◆ What is asked:
Reproduce all of the material below, switching every "Given" to "Query" and leaving everything else unchanged.

◆ Input records:
|---|
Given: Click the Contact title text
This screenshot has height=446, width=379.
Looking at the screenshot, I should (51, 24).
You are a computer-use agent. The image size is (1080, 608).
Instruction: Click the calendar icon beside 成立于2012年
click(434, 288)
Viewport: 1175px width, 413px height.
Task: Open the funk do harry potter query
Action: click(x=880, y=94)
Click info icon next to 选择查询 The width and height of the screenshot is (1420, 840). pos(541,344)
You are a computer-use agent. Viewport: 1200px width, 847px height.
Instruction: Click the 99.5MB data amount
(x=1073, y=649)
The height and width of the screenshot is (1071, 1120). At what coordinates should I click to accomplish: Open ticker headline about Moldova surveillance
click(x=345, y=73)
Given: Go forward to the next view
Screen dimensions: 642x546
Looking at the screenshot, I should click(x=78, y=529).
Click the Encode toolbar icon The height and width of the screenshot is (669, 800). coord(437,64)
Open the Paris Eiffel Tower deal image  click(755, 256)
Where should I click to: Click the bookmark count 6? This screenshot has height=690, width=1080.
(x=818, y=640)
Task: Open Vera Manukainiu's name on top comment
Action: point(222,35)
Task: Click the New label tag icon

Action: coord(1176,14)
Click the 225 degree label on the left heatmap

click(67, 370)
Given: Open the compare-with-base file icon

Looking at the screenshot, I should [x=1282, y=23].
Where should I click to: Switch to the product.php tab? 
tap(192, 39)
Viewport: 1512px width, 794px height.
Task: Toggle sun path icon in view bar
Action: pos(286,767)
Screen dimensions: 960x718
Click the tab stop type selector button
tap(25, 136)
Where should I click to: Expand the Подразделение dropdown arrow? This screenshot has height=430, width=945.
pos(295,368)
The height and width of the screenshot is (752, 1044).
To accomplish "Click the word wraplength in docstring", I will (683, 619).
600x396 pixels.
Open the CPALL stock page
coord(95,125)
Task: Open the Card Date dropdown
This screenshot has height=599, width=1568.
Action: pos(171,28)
|---|
◆ Solution for this exercise:
Query: Click the Contact title text
This screenshot has height=446, width=379.
Looking at the screenshot, I should (51, 24).
You are a computer-use agent. The image size is (1080, 608).
Instruction: Click the calendar icon beside 成立于2012年
click(434, 288)
Viewport: 1175px width, 413px height.
Task: Open the funk do harry potter query
Action: click(x=880, y=94)
Click info icon next to 选择查询 The width and height of the screenshot is (1420, 840). pos(541,344)
You are a computer-use agent. Viewport: 1200px width, 847px height.
Instruction: Click the 99.5MB data amount
(x=1073, y=649)
The height and width of the screenshot is (1071, 1120). At what coordinates should I click to accomplish: Open ticker headline about Moldova surveillance
click(x=345, y=73)
Query: Go forward to the next view
Screen dimensions: 642x546
Looking at the screenshot, I should click(x=78, y=529).
Click the Encode toolbar icon The height and width of the screenshot is (669, 800). coord(437,64)
Open the Paris Eiffel Tower deal image  click(755, 256)
Where should I click to: Click the bookmark count 6? This screenshot has height=690, width=1080.
(x=818, y=640)
Task: Open Vera Manukainiu's name on top comment
Action: point(222,35)
Task: Click the New label tag icon

Action: coord(1176,14)
Click the 225 degree label on the left heatmap

click(67, 370)
Query: Open the compare-with-base file icon

Looking at the screenshot, I should [x=1282, y=23].
Where should I click to: Switch to the product.php tab? 
tap(192, 39)
Viewport: 1512px width, 794px height.
Task: Toggle sun path icon in view bar
Action: pos(286,767)
Screen dimensions: 960x718
Click the tab stop type selector button
tap(25, 136)
Where should I click to: Expand the Подразделение dropdown arrow? This screenshot has height=430, width=945.
pos(295,368)
The height and width of the screenshot is (752, 1044).
To accomplish "Click the word wraplength in docstring", I will (683, 619).
600x396 pixels.
Open the CPALL stock page
coord(95,125)
Task: Open the Card Date dropdown
This screenshot has height=599, width=1568.
Action: pos(171,28)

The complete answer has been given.